Firms subject to increasing regulations for overseas property transactions

Firms subject to increasing regulations for overseas property transactions


UK-based estate agents and Consumer Credit Financial Institutions (CCFIs) assisting with buying or selling overseas property are now subject to Anti-Money Laundering (AML) regulations following changes to the guidelines.

The aim of the Money Laundering Regulations is to reduce the risk of supervised businesses being used for money laundering or terrorist financing, which means that businesses have to apply measures such as verifying customer identity, training staff and reporting suspicious activity to the Serious Organised Crime Agency (SOCA).

According to an OFT press release, estate agents or CCFIs (consumer lenders who are not authorised by the Financial Services Authority or supervised by HM Revenue & Customs as a money service business) must register as soon as possible and those that fail to do so may be subject to a fine or face prosecution.

A tribunal has upheld a fine on an estate agent for trading while unregistered in which the decision was made by the First-Tier Tribunal to dismiss Sussex-based estate agent, Mansell McTaggart Limited's appeal against a £3,000 fine imposed by the OFT.

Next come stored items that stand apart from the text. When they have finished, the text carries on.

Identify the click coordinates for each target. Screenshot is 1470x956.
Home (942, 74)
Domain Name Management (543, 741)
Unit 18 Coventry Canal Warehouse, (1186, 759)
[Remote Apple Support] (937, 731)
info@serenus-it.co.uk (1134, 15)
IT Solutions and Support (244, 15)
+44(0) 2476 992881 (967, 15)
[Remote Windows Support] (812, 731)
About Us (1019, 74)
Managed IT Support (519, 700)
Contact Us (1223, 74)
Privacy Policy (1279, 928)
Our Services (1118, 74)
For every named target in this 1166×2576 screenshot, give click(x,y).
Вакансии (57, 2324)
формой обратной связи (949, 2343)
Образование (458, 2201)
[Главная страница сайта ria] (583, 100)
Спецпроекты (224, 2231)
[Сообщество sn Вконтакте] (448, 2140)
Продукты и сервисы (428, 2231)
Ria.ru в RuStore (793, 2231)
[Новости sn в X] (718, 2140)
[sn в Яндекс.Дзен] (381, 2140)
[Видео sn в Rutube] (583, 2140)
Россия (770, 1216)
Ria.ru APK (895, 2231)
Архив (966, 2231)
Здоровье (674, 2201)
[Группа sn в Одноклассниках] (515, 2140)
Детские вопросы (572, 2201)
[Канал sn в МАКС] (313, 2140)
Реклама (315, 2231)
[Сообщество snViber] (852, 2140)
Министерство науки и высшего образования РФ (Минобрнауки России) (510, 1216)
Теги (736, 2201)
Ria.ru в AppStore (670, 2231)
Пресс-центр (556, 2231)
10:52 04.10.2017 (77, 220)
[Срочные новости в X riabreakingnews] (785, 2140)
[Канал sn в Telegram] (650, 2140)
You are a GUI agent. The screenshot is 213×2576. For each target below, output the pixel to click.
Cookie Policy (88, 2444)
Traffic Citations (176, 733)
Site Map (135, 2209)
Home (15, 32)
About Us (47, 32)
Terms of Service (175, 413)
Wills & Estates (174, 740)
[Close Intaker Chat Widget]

The Tribunal found that the penalty imposed in this case was appropriate and now Mansell McTaggart Limited is now registered with the OFT under the AML Regulations.

To date, around 7,000 estate agents and 6,000 consumer credit lenders have registered with the OFT under AML regulations.

Commenting on the changes, David Fisher OFT Director of Anti Money Laundering, said: “The changes to the regulations will help to deter, detect and disrupt financial crime by reducing businesses' vulnerability to being used for money laundering or the financing of terrorism.

“It is important that businesses comply with the regulations and register with the OFT. As shown by our action against Mansell McTaggart Limited, where they do not, we will impose penalties.”